Letters to the Editor: Water problems, democracy, sailing away

Kiwi sailors aboard the America's Cup boat Taihoro. Photo: Getty Images
Kiwi sailors aboard the America's Cup boat Taihoro. Photo: Getty Images
Today's Letters to the Editor from readers cover topics including the ORC water plan, democracy, Mid-East conflicts and sailing victory far from home.

 

Water is complex, can’t just blame ‘polluters’

The Minister for the Environment, Penny Simmonds, has expressed her concern at the ‘‘vilification of farmers’’ in the debate on the ORC water plan. In your editorial (24.10.24) you compound the felony by the comment ‘‘farmers and other polluters’’.

Most of the time sheep and cattle, if contained by fences, defecate and urinate on land. It is only humans and birds that don’t. So what are polluters? Canadian geese that dominate the wetlands or even ducks or other wading birds?

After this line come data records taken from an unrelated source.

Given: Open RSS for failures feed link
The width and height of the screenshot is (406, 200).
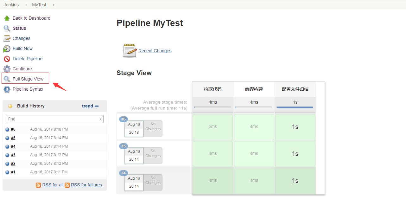Looking at the screenshot, I should (86, 185).

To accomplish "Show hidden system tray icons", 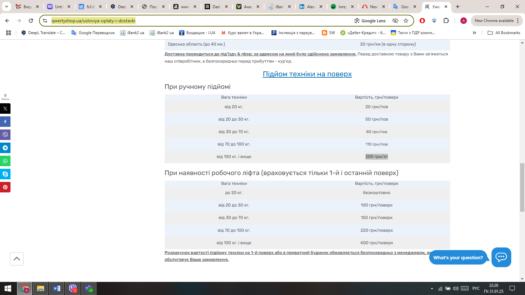I will pyautogui.click(x=432, y=288).
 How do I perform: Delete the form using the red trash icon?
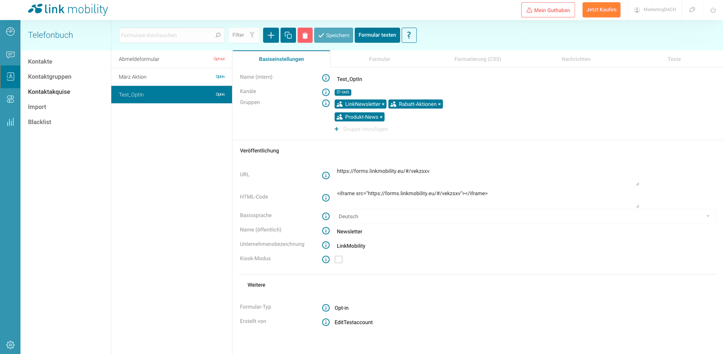(305, 35)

It could possibly be septic tanks that are old and leaking unbeknownst to their owner? The giardia, or rock snot, that was introduced to our mountain streams and rivers by tourists.

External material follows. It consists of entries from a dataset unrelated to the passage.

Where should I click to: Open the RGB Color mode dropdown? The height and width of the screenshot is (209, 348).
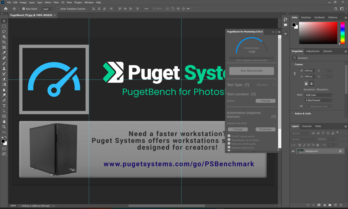tap(318, 95)
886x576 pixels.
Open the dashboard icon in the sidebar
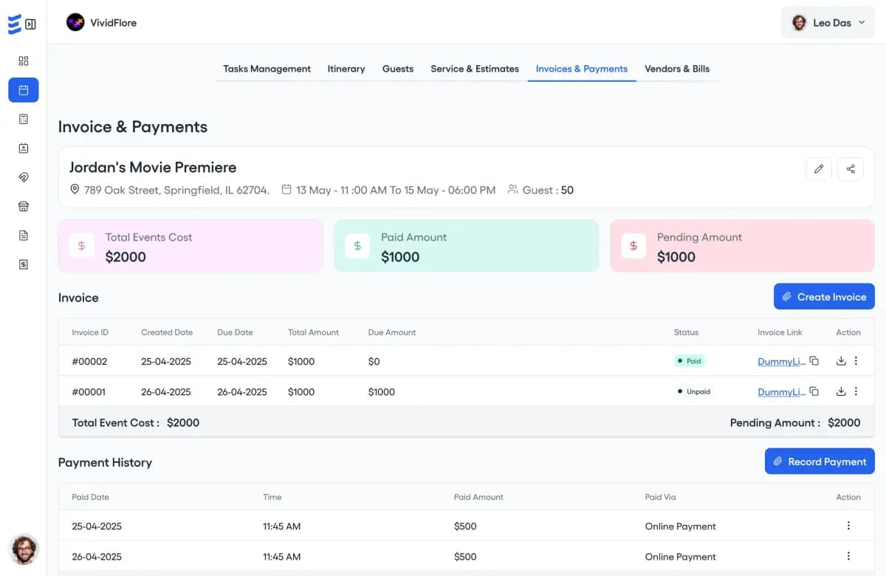[x=23, y=61]
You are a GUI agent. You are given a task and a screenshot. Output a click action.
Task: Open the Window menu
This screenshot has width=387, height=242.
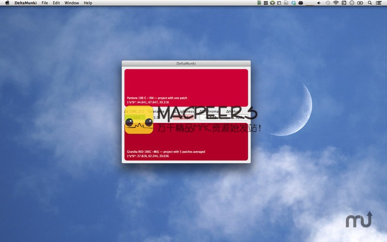click(x=72, y=3)
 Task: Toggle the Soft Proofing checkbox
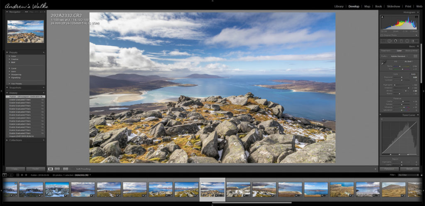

Furthermore, councils take remedial action by adding chlorine and fluoride to domestic water for very good reason.

The biomass associated with water is complicated and not well understood.

The delay enacted by the government will ensure that reason, not ideology, will get the right result for the use of the water resource we all share.

Jim Barclay
Clyde

 

Good day for democracy

Alistair Cooke, of Letter From America fame, once made a comment that it was good journalism if the reader could not discern the political views of the journalist.

Obviously the editorial staff of the ODT did not read that memo when the paper’s headline said ‘‘Intervention ‘very sad day for democracy’ ’’.

How's that? The plans the ORC wanted to notify were requirements from the last Labour government. We booted them out.

The new government, that we elected, has new plans and told the ORC so.

The intervention was only needed because the ORC failed to recognise that the public had voted Labour out. So in fact it was a good day for democracy.

Peter Foster
Waikouaiti

[The headline was quoting Opposition MPs. It was not a statement of the ODT’s view. Editor.]

 

Parroting not fooling me

Christopher Luxon’s parroting of ‘‘the mess the former government left us’’ is wearing thin. Similar to Trump, he resorts to the same rattle of an empty man each time he is asked to substantiate his lies and empty promises. He is very vague on spelling out the specifics of policy timelines.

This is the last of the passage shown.